Task objective
Copy every record exactly.

┌──

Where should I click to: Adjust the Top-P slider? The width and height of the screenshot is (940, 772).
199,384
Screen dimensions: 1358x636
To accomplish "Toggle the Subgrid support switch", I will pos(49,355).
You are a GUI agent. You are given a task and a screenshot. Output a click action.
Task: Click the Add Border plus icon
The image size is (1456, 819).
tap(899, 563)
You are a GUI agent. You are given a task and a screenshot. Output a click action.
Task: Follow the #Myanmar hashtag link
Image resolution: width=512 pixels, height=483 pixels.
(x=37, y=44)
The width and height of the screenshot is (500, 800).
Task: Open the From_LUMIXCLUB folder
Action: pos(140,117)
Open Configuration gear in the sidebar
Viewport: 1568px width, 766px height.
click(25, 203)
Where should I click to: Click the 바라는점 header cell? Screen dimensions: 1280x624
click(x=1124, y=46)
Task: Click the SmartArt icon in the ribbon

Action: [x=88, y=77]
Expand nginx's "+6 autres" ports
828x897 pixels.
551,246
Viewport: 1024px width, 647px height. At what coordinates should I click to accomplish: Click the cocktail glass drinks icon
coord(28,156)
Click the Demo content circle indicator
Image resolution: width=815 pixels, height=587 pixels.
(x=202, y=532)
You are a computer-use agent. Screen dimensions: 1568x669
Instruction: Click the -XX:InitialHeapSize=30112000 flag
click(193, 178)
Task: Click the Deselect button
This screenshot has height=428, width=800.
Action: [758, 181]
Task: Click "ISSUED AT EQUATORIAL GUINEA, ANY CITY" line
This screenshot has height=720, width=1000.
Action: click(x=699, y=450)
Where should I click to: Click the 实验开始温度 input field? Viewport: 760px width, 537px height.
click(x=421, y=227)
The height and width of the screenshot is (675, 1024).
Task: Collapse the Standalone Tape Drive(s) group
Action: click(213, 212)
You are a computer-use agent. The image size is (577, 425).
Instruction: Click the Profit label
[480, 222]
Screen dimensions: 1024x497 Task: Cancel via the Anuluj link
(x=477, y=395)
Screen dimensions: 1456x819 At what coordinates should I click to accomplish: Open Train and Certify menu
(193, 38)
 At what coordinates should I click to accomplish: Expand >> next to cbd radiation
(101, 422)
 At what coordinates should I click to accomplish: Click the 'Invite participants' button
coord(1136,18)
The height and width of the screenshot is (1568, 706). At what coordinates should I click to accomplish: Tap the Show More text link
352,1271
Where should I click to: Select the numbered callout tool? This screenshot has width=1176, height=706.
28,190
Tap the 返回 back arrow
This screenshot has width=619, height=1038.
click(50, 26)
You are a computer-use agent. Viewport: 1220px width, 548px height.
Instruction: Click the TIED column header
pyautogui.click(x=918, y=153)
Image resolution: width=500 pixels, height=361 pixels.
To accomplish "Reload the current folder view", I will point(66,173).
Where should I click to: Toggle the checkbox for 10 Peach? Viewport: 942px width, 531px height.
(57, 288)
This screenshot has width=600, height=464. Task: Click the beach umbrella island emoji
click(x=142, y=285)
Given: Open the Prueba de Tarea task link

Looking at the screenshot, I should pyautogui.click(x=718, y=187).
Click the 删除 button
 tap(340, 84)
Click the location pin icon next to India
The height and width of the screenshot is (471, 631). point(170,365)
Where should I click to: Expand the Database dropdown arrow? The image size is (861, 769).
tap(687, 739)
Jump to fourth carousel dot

└──

Task solution
Where should I click to: Adjust the Top-P slider? The width and height of the screenshot is (940, 772).
199,384
Screen dimensions: 1358x636
To accomplish "Toggle the Subgrid support switch", I will pos(49,355).
You are a GUI agent. You are given a task and a screenshot. Output a click action.
Task: Click the Add Border plus icon
The image size is (1456, 819).
tap(899, 563)
You are a GUI agent. You are given a task and a screenshot. Output a click action.
Task: Follow the #Myanmar hashtag link
Image resolution: width=512 pixels, height=483 pixels.
(x=37, y=44)
The width and height of the screenshot is (500, 800).
Task: Open the From_LUMIXCLUB folder
Action: pos(140,117)
Open Configuration gear in the sidebar
Viewport: 1568px width, 766px height.
click(25, 203)
Where should I click to: Click the 바라는점 header cell? Screen dimensions: 1280x624
click(x=1124, y=46)
Task: Click the SmartArt icon in the ribbon

Action: [x=88, y=77]
Expand nginx's "+6 autres" ports
828x897 pixels.
551,246
Viewport: 1024px width, 647px height. At what coordinates should I click to accomplish: Click the cocktail glass drinks icon
coord(28,156)
Click the Demo content circle indicator
Image resolution: width=815 pixels, height=587 pixels.
(x=202, y=532)
You are a computer-use agent. Screen dimensions: 1568x669
Instruction: Click the -XX:InitialHeapSize=30112000 flag
click(193, 178)
Task: Click the Deselect button
This screenshot has height=428, width=800.
Action: [758, 181]
Task: Click "ISSUED AT EQUATORIAL GUINEA, ANY CITY" line
This screenshot has height=720, width=1000.
Action: click(x=699, y=450)
Where should I click to: Click the 实验开始温度 input field? Viewport: 760px width, 537px height.
click(x=421, y=227)
The height and width of the screenshot is (675, 1024).
Task: Collapse the Standalone Tape Drive(s) group
Action: click(213, 212)
You are a computer-use agent. The image size is (577, 425).
Instruction: Click the Profit label
[480, 222]
Screen dimensions: 1024x497 Task: Cancel via the Anuluj link
(x=477, y=395)
Screen dimensions: 1456x819 At what coordinates should I click to accomplish: Open Train and Certify menu
(193, 38)
 At what coordinates should I click to accomplish: Expand >> next to cbd radiation
(101, 422)
 At what coordinates should I click to accomplish: Click the 'Invite participants' button
coord(1136,18)
The height and width of the screenshot is (1568, 706). At what coordinates should I click to accomplish: Tap the Show More text link
352,1271
Where should I click to: Select the numbered callout tool? This screenshot has width=1176, height=706.
28,190
Tap the 返回 back arrow
This screenshot has width=619, height=1038.
click(50, 26)
You are a computer-use agent. Viewport: 1220px width, 548px height.
Instruction: Click the TIED column header
pyautogui.click(x=918, y=153)
Image resolution: width=500 pixels, height=361 pixels.
To accomplish "Reload the current folder view", I will point(66,173).
Where should I click to: Toggle the checkbox for 10 Peach? Viewport: 942px width, 531px height.
(57, 288)
This screenshot has width=600, height=464. Task: Click the beach umbrella island emoji
click(x=142, y=285)
Given: Open the Prueba de Tarea task link

Looking at the screenshot, I should pyautogui.click(x=718, y=187).
Click the 删除 button
 tap(340, 84)
Click the location pin icon next to India
The height and width of the screenshot is (471, 631). point(170,365)
Where should I click to: Expand the Database dropdown arrow? The image size is (861, 769).
tap(687, 739)
Jump to fourth carousel dot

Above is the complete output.